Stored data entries
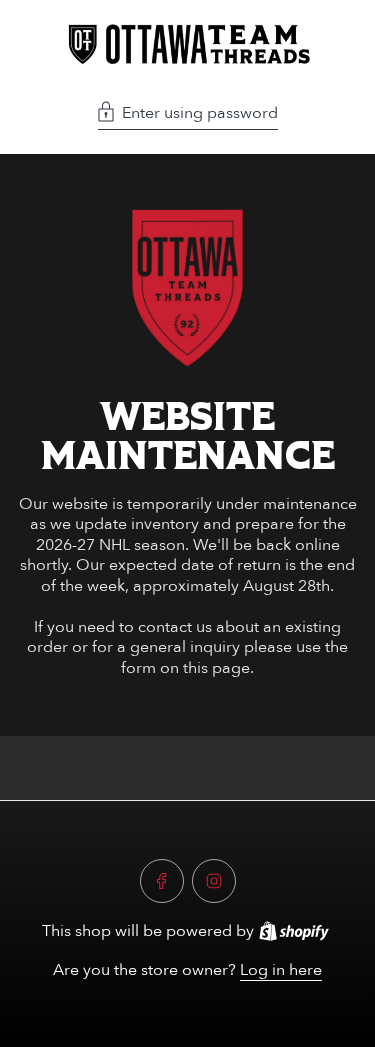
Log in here (281, 970)
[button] (188, 115)
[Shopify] (294, 931)
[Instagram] (214, 881)
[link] (188, 288)
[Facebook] (162, 881)
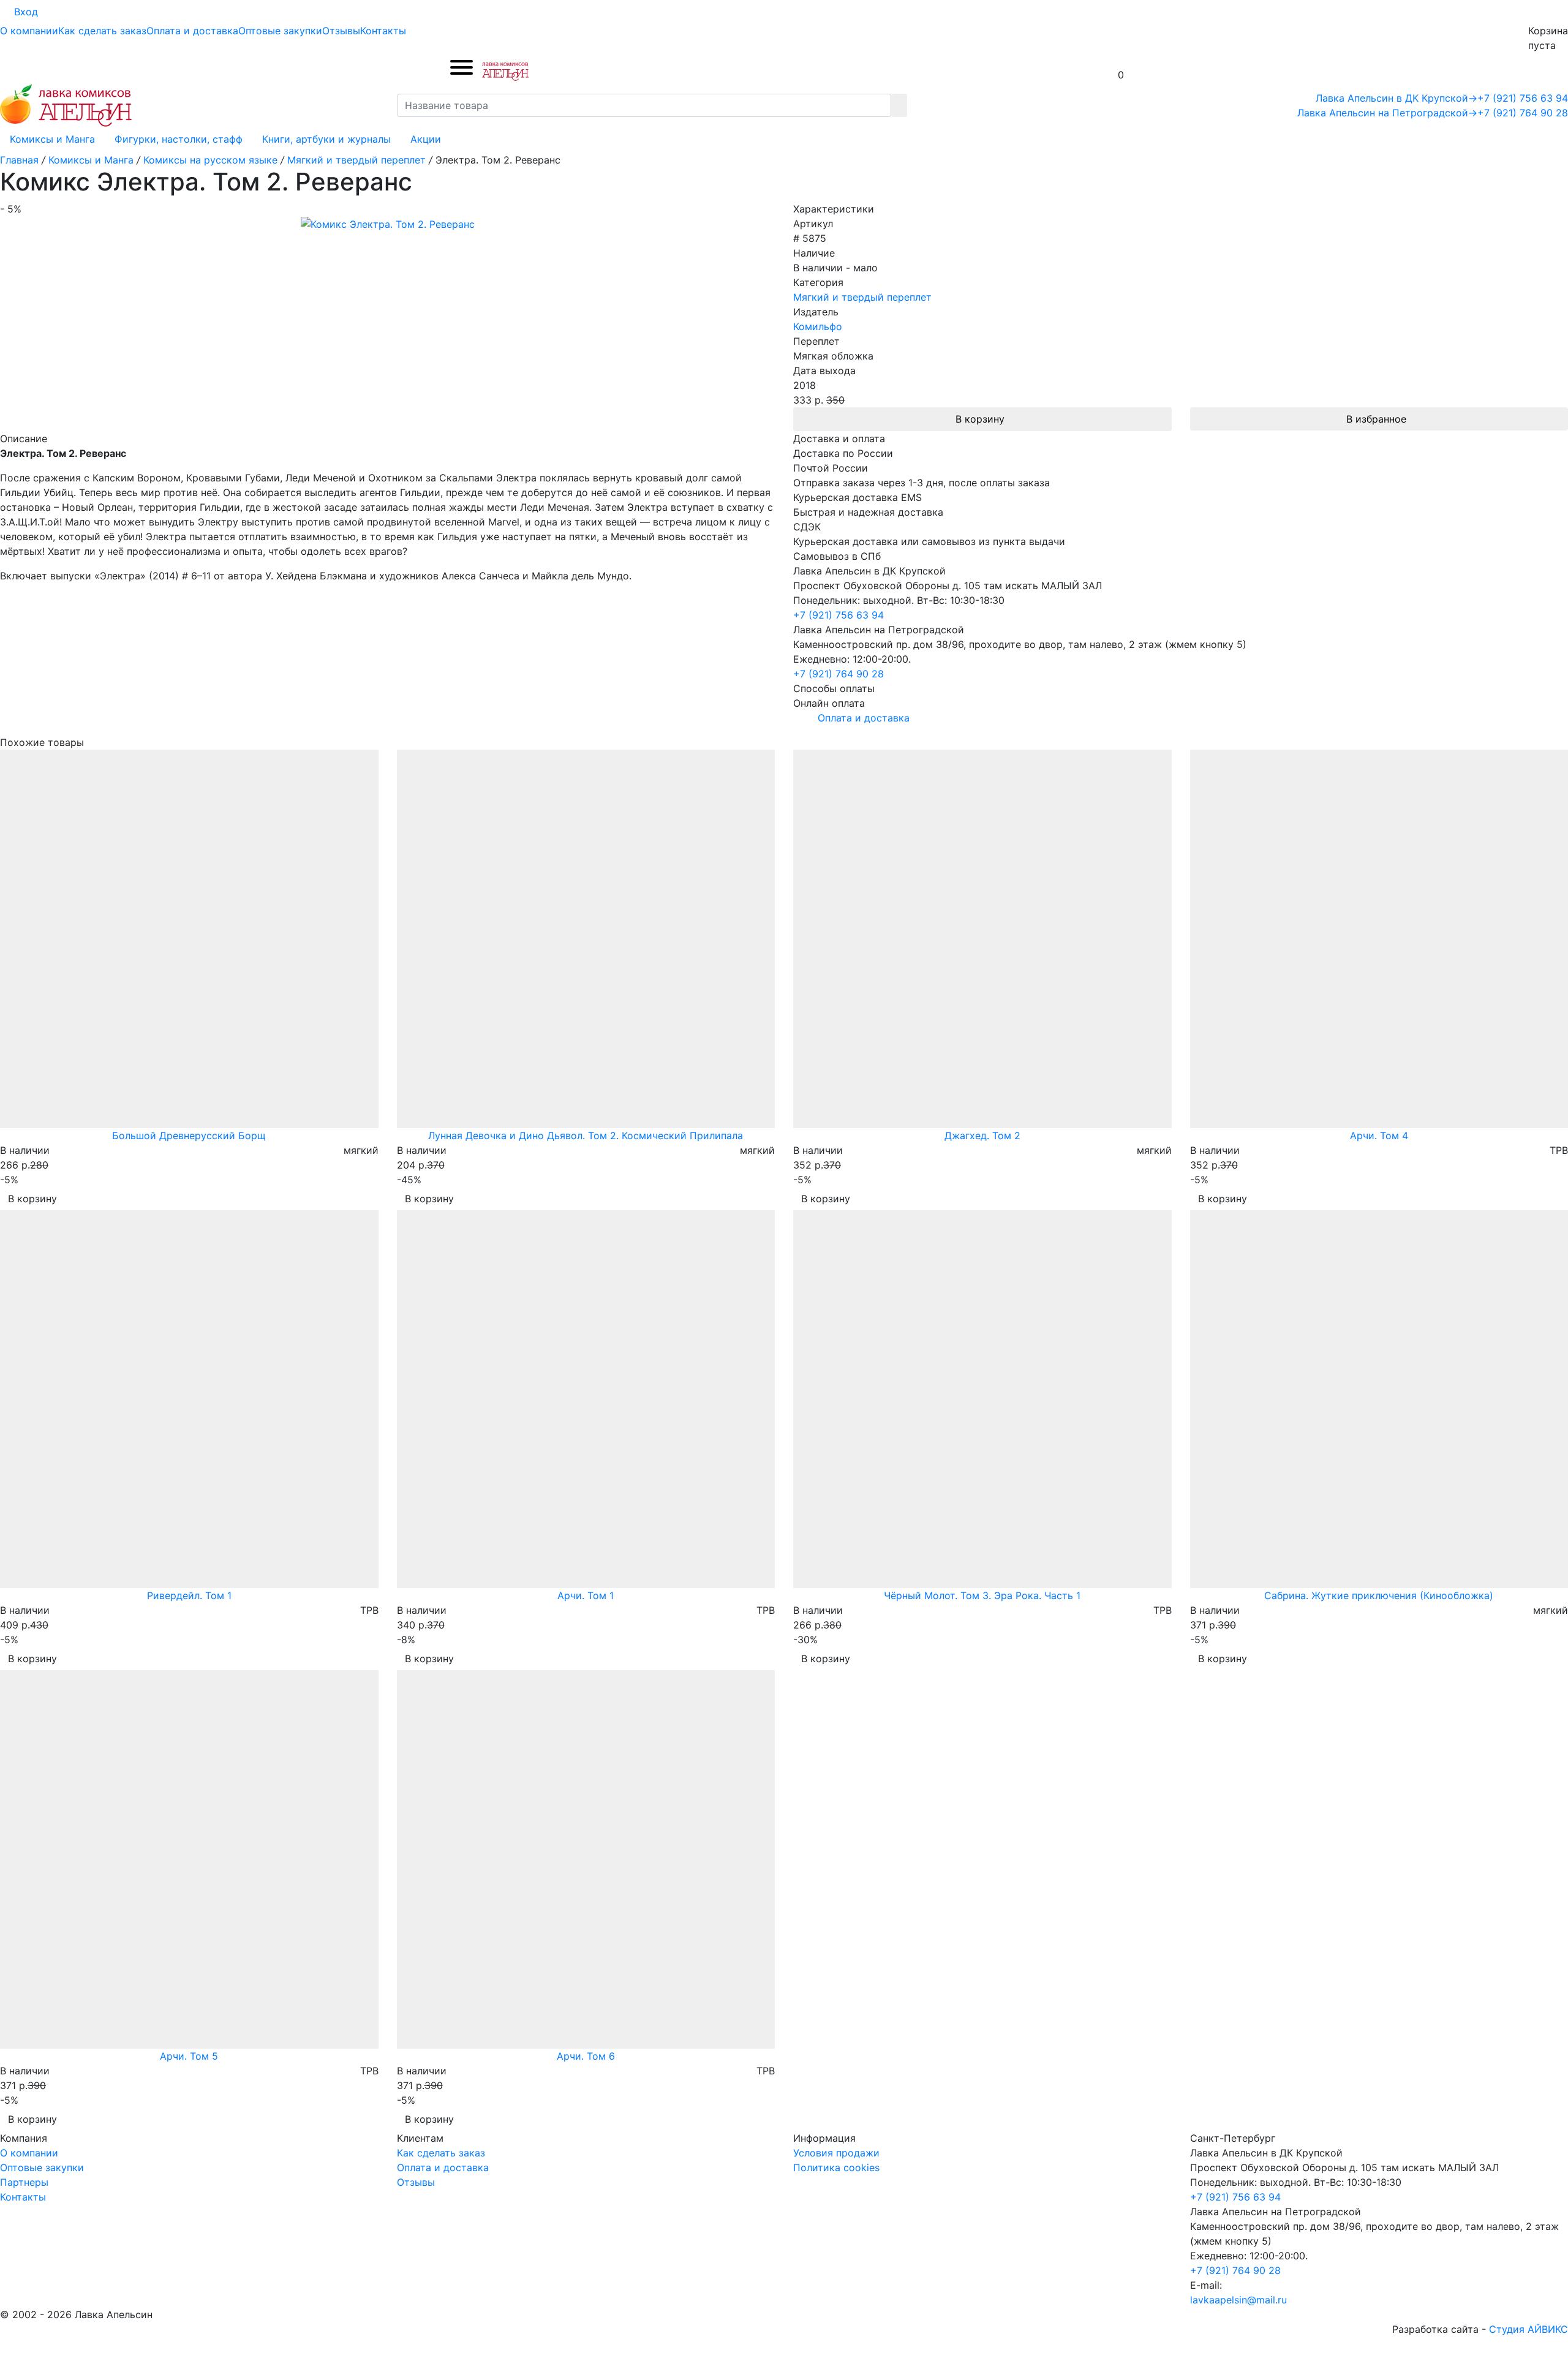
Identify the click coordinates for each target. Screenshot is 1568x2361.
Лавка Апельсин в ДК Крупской (1396, 98)
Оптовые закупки (280, 30)
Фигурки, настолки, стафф (179, 139)
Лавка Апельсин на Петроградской (1387, 113)
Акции (425, 139)
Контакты (383, 30)
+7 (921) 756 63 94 (1522, 98)
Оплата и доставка (192, 30)
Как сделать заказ (102, 30)
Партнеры (24, 2182)
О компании (29, 30)
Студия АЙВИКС (1528, 2329)
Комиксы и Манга (52, 139)
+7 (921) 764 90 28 (1522, 113)
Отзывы (341, 30)
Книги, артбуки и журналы (326, 139)
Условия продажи (836, 2153)
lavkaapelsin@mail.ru (1238, 2300)
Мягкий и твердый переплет (862, 297)
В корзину (980, 419)
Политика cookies (836, 2167)
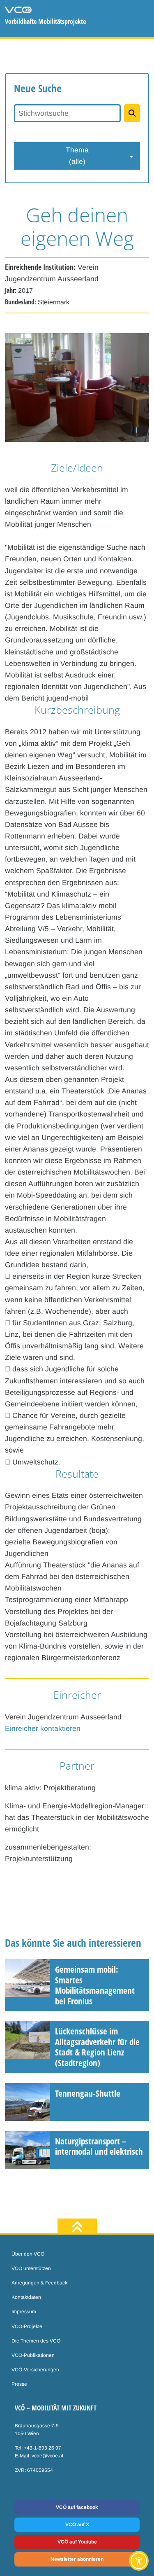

§ Problem
Tally up the lines of the data above where the string "Лавка" appears, and give only the count.

§ Response
2